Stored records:
- Opening Delimiter -
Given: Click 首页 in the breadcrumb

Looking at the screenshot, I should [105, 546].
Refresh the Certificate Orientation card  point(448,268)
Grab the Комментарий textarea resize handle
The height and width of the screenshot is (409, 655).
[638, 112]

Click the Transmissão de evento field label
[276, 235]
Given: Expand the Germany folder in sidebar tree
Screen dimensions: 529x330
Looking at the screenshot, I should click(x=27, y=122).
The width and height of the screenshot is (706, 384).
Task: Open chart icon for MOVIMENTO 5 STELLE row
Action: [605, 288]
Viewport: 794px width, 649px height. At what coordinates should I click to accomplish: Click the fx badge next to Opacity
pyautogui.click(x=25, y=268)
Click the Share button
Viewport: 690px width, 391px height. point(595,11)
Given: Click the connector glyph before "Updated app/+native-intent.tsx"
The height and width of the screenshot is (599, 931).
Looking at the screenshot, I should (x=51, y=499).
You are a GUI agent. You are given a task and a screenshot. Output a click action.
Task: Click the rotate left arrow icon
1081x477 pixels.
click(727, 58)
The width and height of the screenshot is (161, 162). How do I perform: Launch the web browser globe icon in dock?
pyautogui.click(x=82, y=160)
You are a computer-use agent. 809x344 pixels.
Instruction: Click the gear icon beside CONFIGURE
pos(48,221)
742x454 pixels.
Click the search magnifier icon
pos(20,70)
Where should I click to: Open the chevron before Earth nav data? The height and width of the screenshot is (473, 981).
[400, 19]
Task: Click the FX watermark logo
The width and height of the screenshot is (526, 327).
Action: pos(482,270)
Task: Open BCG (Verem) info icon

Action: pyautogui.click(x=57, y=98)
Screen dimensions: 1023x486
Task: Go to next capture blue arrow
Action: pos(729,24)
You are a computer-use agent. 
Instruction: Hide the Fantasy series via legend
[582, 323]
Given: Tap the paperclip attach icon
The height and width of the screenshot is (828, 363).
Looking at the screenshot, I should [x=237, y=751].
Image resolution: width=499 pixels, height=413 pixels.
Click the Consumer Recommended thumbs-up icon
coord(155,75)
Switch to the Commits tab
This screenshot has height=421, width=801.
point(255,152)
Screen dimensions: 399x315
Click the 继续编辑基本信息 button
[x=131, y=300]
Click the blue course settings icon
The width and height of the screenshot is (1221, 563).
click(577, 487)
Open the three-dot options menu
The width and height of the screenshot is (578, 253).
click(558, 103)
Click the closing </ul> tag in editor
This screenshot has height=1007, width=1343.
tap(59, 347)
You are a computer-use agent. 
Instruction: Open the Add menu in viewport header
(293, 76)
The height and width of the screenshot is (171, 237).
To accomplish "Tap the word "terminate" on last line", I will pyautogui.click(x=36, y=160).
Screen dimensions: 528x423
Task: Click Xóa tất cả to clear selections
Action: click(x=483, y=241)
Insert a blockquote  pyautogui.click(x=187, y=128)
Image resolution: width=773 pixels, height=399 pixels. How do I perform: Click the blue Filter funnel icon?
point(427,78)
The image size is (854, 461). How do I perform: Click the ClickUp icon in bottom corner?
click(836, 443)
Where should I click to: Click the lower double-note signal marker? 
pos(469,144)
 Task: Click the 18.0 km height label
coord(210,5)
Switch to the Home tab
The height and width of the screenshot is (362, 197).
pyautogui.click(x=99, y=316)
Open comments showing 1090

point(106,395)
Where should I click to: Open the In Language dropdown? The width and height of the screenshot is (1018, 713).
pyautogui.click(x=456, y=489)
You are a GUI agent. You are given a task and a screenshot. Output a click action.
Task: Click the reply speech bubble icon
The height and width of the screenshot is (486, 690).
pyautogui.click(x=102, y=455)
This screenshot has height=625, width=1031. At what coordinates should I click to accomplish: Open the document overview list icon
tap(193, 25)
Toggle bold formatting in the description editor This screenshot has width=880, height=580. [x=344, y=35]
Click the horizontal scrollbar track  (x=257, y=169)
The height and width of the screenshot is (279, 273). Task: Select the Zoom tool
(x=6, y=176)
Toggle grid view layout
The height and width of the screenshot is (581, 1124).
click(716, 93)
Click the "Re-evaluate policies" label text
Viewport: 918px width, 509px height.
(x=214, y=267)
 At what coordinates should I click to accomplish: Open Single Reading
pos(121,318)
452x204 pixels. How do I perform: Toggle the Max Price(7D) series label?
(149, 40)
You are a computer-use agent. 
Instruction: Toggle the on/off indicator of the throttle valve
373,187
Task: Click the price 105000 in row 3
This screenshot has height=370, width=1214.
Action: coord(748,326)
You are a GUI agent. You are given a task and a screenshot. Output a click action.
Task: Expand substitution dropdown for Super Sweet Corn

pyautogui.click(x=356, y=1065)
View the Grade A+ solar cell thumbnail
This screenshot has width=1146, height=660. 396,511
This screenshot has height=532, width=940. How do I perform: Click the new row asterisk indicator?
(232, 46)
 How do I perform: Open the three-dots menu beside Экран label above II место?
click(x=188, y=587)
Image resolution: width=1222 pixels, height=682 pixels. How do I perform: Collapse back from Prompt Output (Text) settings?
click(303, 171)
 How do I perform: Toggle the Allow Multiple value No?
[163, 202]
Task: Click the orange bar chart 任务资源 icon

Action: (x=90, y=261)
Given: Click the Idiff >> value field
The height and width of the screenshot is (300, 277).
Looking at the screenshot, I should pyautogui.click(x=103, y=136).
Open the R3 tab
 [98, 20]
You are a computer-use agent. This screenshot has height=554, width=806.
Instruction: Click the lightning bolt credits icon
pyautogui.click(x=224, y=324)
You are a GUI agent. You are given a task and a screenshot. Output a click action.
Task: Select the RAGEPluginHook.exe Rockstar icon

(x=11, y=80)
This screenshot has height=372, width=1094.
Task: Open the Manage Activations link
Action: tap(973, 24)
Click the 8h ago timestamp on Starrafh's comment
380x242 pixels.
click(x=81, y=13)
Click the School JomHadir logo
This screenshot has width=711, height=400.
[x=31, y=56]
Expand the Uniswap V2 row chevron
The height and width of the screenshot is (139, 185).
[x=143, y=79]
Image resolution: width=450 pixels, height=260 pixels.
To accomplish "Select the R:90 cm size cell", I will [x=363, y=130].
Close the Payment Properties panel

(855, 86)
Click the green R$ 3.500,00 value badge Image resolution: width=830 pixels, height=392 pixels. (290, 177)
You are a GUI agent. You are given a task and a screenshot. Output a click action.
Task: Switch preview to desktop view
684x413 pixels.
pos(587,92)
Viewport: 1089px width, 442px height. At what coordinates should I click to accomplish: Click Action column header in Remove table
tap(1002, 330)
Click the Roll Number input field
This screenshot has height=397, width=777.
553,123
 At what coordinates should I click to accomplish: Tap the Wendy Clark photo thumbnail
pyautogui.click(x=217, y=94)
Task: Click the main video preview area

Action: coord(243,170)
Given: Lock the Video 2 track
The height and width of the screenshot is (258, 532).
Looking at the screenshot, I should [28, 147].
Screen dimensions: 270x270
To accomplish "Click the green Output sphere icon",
- Closing Delimiter -
**WHAT YOU ARE ASKED TO DO:** Transcribe each record exactly. Leave nothing out.

**RESPONSE:**
Given: Click 首页 in the breadcrumb

Looking at the screenshot, I should [105, 546].
Refresh the Certificate Orientation card  point(448,268)
Grab the Комментарий textarea resize handle
The height and width of the screenshot is (409, 655).
[638, 112]

Click the Transmissão de evento field label
[276, 235]
Given: Expand the Germany folder in sidebar tree
Screen dimensions: 529x330
Looking at the screenshot, I should click(x=27, y=122).
The width and height of the screenshot is (706, 384).
Task: Open chart icon for MOVIMENTO 5 STELLE row
Action: [605, 288]
Viewport: 794px width, 649px height. At what coordinates should I click to accomplish: Click the fx badge next to Opacity
pyautogui.click(x=25, y=268)
Click the Share button
Viewport: 690px width, 391px height. point(595,11)
Given: Click the connector glyph before "Updated app/+native-intent.tsx"
The height and width of the screenshot is (599, 931).
Looking at the screenshot, I should (x=51, y=499).
You are a GUI agent. You are given a task and a screenshot. Output a click action.
Task: Click the rotate left arrow icon
1081x477 pixels.
click(727, 58)
The width and height of the screenshot is (161, 162). How do I perform: Launch the web browser globe icon in dock?
pyautogui.click(x=82, y=160)
You are a computer-use agent. 809x344 pixels.
Instruction: Click the gear icon beside CONFIGURE
pos(48,221)
742x454 pixels.
Click the search magnifier icon
pos(20,70)
Where should I click to: Open the chevron before Earth nav data? The height and width of the screenshot is (473, 981).
[400, 19]
Task: Click the FX watermark logo
The width and height of the screenshot is (526, 327).
Action: pos(482,270)
Task: Open BCG (Verem) info icon

Action: pyautogui.click(x=57, y=98)
Screen dimensions: 1023x486
Task: Go to next capture blue arrow
Action: pos(729,24)
You are a computer-use agent. 
Instruction: Hide the Fantasy series via legend
[582, 323]
Given: Tap the paperclip attach icon
The height and width of the screenshot is (828, 363).
Looking at the screenshot, I should [x=237, y=751].
Image resolution: width=499 pixels, height=413 pixels.
Click the Consumer Recommended thumbs-up icon
coord(155,75)
Switch to the Commits tab
This screenshot has height=421, width=801.
point(255,152)
Screen dimensions: 399x315
Click the 继续编辑基本信息 button
[x=131, y=300]
Click the blue course settings icon
The width and height of the screenshot is (1221, 563).
click(577, 487)
Open the three-dot options menu
The width and height of the screenshot is (578, 253).
click(558, 103)
Click the closing </ul> tag in editor
This screenshot has height=1007, width=1343.
tap(59, 347)
You are a computer-use agent. 
Instruction: Open the Add menu in viewport header
(293, 76)
The height and width of the screenshot is (171, 237).
To accomplish "Tap the word "terminate" on last line", I will pyautogui.click(x=36, y=160).
Screen dimensions: 528x423
Task: Click Xóa tất cả to clear selections
Action: click(x=483, y=241)
Insert a blockquote  pyautogui.click(x=187, y=128)
Image resolution: width=773 pixels, height=399 pixels. How do I perform: Click the blue Filter funnel icon?
point(427,78)
The image size is (854, 461). How do I perform: Click the ClickUp icon in bottom corner?
click(836, 443)
Where should I click to: Click the lower double-note signal marker? 
pos(469,144)
 Task: Click the 18.0 km height label
coord(210,5)
Switch to the Home tab
The height and width of the screenshot is (362, 197).
pyautogui.click(x=99, y=316)
Open comments showing 1090

point(106,395)
Where should I click to: Open the In Language dropdown? The width and height of the screenshot is (1018, 713).
pyautogui.click(x=456, y=489)
You are a GUI agent. You are given a task and a screenshot. Output a click action.
Task: Click the reply speech bubble icon
The height and width of the screenshot is (486, 690).
pyautogui.click(x=102, y=455)
This screenshot has height=625, width=1031. At what coordinates should I click to accomplish: Open the document overview list icon
tap(193, 25)
Toggle bold formatting in the description editor This screenshot has width=880, height=580. [x=344, y=35]
Click the horizontal scrollbar track  (x=257, y=169)
The height and width of the screenshot is (279, 273). Task: Select the Zoom tool
(x=6, y=176)
Toggle grid view layout
The height and width of the screenshot is (581, 1124).
click(716, 93)
Click the "Re-evaluate policies" label text
Viewport: 918px width, 509px height.
(x=214, y=267)
 At what coordinates should I click to accomplish: Open Single Reading
pos(121,318)
452x204 pixels. How do I perform: Toggle the Max Price(7D) series label?
(149, 40)
You are a computer-use agent. 
Instruction: Toggle the on/off indicator of the throttle valve
373,187
Task: Click the price 105000 in row 3
This screenshot has height=370, width=1214.
Action: coord(748,326)
You are a GUI agent. You are given a task and a screenshot. Output a click action.
Task: Expand substitution dropdown for Super Sweet Corn

pyautogui.click(x=356, y=1065)
View the Grade A+ solar cell thumbnail
This screenshot has width=1146, height=660. 396,511
This screenshot has height=532, width=940. How do I perform: Click the new row asterisk indicator?
(232, 46)
 How do I perform: Open the three-dots menu beside Экран label above II место?
click(x=188, y=587)
Image resolution: width=1222 pixels, height=682 pixels. How do I perform: Collapse back from Prompt Output (Text) settings?
click(303, 171)
 How do I perform: Toggle the Allow Multiple value No?
[163, 202]
Task: Click the orange bar chart 任务资源 icon

Action: (x=90, y=261)
Given: Click the Idiff >> value field
The height and width of the screenshot is (300, 277).
Looking at the screenshot, I should pyautogui.click(x=103, y=136).
Open the R3 tab
 [98, 20]
You are a computer-use agent. This screenshot has height=554, width=806.
Instruction: Click the lightning bolt credits icon
pyautogui.click(x=224, y=324)
You are a GUI agent. You are given a task and a screenshot. Output a click action.
Task: Select the RAGEPluginHook.exe Rockstar icon

(x=11, y=80)
This screenshot has height=372, width=1094.
Task: Open the Manage Activations link
Action: tap(973, 24)
Click the 8h ago timestamp on Starrafh's comment
380x242 pixels.
click(x=81, y=13)
Click the School JomHadir logo
This screenshot has width=711, height=400.
[x=31, y=56]
Expand the Uniswap V2 row chevron
The height and width of the screenshot is (139, 185).
[x=143, y=79]
Image resolution: width=450 pixels, height=260 pixels.
To accomplish "Select the R:90 cm size cell", I will [x=363, y=130].
Close the Payment Properties panel

(855, 86)
Click the green R$ 3.500,00 value badge Image resolution: width=830 pixels, height=392 pixels. (290, 177)
You are a GUI agent. You are given a task and a screenshot. Output a click action.
Task: Switch preview to desktop view
684x413 pixels.
pos(587,92)
Viewport: 1089px width, 442px height. At what coordinates should I click to accomplish: Click Action column header in Remove table
tap(1002, 330)
Click the Roll Number input field
This screenshot has height=397, width=777.
553,123
 At what coordinates should I click to accomplish: Tap the Wendy Clark photo thumbnail
pyautogui.click(x=217, y=94)
Task: Click the main video preview area

Action: coord(243,170)
Given: Lock the Video 2 track
The height and width of the screenshot is (258, 532).
Looking at the screenshot, I should [28, 147].
Screen dimensions: 270x270
To accomplish "Click the green Output sphere icon",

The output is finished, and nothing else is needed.